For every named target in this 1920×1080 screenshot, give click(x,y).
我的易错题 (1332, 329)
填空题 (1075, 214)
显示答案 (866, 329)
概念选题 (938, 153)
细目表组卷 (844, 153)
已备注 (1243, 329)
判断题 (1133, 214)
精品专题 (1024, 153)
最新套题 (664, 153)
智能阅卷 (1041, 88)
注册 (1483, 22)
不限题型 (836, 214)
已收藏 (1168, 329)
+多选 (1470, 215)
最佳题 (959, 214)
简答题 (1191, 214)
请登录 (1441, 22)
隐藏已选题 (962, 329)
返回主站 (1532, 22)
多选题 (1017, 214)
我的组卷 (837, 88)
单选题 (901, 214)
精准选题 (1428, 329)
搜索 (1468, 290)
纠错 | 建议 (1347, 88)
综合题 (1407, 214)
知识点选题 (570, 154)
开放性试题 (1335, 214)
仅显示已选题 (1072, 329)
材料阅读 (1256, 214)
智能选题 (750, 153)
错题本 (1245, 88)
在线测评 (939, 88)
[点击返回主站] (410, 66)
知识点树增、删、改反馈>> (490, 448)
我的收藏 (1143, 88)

--

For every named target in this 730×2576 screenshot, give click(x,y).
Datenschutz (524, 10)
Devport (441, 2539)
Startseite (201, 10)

Exercise details: Print, without alteration, only the lines above between the one holding "显示答案 (866, 329)" and the one holding "我的组卷 (837, 88)", inclusive.

Answer to the problem:
显示答案 (866, 329)
概念选题 (938, 153)
细目表组卷 (844, 153)
已备注 (1243, 329)
判断题 (1133, 214)
精品专题 (1024, 153)
最新套题 (664, 153)
智能阅卷 (1041, 88)
注册 (1483, 22)
不限题型 (836, 214)
已收藏 (1168, 329)
+多选 (1470, 215)
最佳题 (959, 214)
简答题 (1191, 214)
请登录 (1441, 22)
隐藏已选题 (962, 329)
返回主站 (1532, 22)
多选题 (1017, 214)
我的组卷 (837, 88)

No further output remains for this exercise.